**Usando la información**
A – Responde brevemente, según el texto sobre Juan Carlos I y la monarquía:
(i) ¿Quién presentó la declaración complementaria a Hacienda?
(ii) ¿Qué forma de estado se dice que más conviene a España, como en los últimos 40 años?
(iii) ¿Qué dos socios forman la coalición de gobierno?
B – Prosigue el texto sobre Juan Carlos I y la monarquía a partir de su última oración.
┌─ Texto proporcionado
Parece que el Gobierno ha frenado la inspección fiscal hasta que el abogado del emérito ha presentado la declaración complementaria a Hacienda. Y que antes instrumentó su salida de España para quitarle problemas. Ahora tiene que abandonar esa línea política y dejar caer a Juan Carlos I. Diciéndolo claramente y anulando todas las redes de protección que en torno a él ha venido tejiendo. Puede que sea una salida peligrosa porque la derecha se lanzará al cuello de Pedro Sánchez. Pero no hay más remedio que emprenderla sin ambages si se quiere evitar que la situación empeore.

Y tiene que hacer algo más. Dejarse de medias palabras y decir abiertamente que, en estos momentos, como en los últimos 40 años, la monarquía es la forma de estado que más conviene a esta España tan convulsa y dividida. Y que la república, por mucho más democrática que sea la idea, sólo serviría, al menos en un horizonte previsible, para provocar un caos bastante mayor del que actualmente se vive.

Hablar así de claro, para que lo entienda todo el mundo, seguramente provocará reacciones negativas muy fuertes en el seno de la izquierda y de algunos nacionalismos. Pero hay que correr ese riesgo, convencido de que tiene fuerza para salir airoso de esa prueba.

De esa manera, el Gobierno demostrará que quiere mandar cueste lo que cueste, algo que a veces no ha estado del todo claro en los últimos tiempos, cuando ha dado la impresión de que lo que ha querido es salir del paso sin mojarse demasiado. Y, claro está, para ello es también preciso que los dos socios de la coalición, el PSOE y UP, expliciten sin ambages y de la manera mas contundente posible que están juntos en el empeño, abandonando durante un tiempo, el que haga falta, un debate interno sobre temas de orden secundario que en estos momentos está fuera de lugar y que sólo sirve para alimentar la demagogia y la mentira de la prensa de derechas.

Esta nueva firmeza ha de apoyarse en una mayoría parlamentaria que a veces parece que no vale para mucho, cuando sigue siendo un dato fundamental de la situación política. Con esos mimbres no sólo se habrá de hacer frente a la crisis institucional que ha provocado Juan Carlos I, sino también a la ofensiva desbocada que está protagonizando la derecha. Tanto Vox como el PP.
└─
┌─ Material de consulta
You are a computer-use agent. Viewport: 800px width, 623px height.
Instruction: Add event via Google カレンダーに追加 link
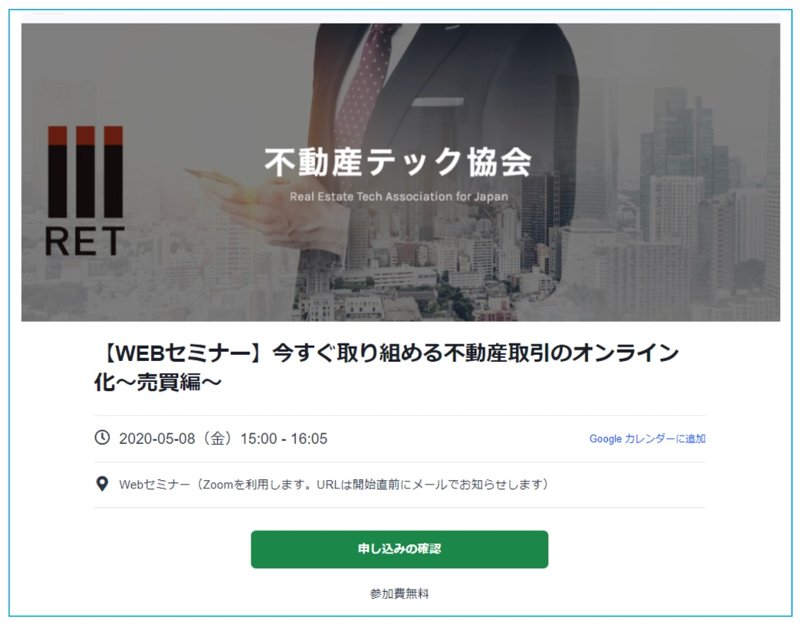tap(647, 438)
└─
**Conjunto de respuestas**
A –
(i) El abogado del emérito.
(ii) La monarquía.
(iii) El PSOE y UP.

B –
Ambos, a veces compitiendo, otras apoyándose -¿en qué ha quedado la vocación centrista que decía tener Pablo Casado?- únicamente pretenden desestabilizar la situación. Cuanto más mejor. Vox, porque ha nacido con ese propósito. El PP porque parece que ha decidido que ese es su único camino posible. Porque es incapaz de cualquier otra cosa. La hipótesis de que dentro del partido hay gente que piensa de otra manera es cada vez más inconsistente. Porque su silencio los anula y porque cuando hablan dicen las mismas barbaridades y mentiras que sus líderes.

Ni el PP ni Vox van a parar en esa ofensiva. Los unos seguirán negándose a pactar la renovación del poder judicial y apoyar cualquier iniciativa que según Casado sirva para reforzar a la izquierda. Vox, después de haber lanzado a los militares franquistas a la palestra, debe de estar preparando algún nuevo número.

Hay quien ha dicho que la situación recuerda a la de los años 30. No es verdad. Porque la calle está desmovilizada y entonces ardía. Porque en ese tiempo tanto la derecha como la izquierda estaba armada y disparaba. Pero hay un punto de coincidencia: el de que ha vuelto a surgir, tras más de 40 años de silencio, la realidad de las dos Españas, enfrentadas e irreconciliables. Ese espanto es fundamentalmente mérito de esta derecha, mediocre e inepta, pero dispuesta a todo.

No es el mejor momento para que el Gobierno revierta esa dinámica. La angustia y el desconcierto, cuando no la irritación, que provocan la pandemia y la crisis económica afectan demasiado al estado de ánimo de la población como para que se pueda pensar que los clásicos llamamientos a la cordura puedan dar grandes resultados. Tal vez ese tipo de intentos deberían venir después de una ofensiva decidida contra la demagogia de la derecha y también, y de manera preferente, contra los desmanes de los medios de comunicación que están con ella. Sin medias tintas, sin temores, con disposición a arriesgar contrataques que pueden ser muy fuertes.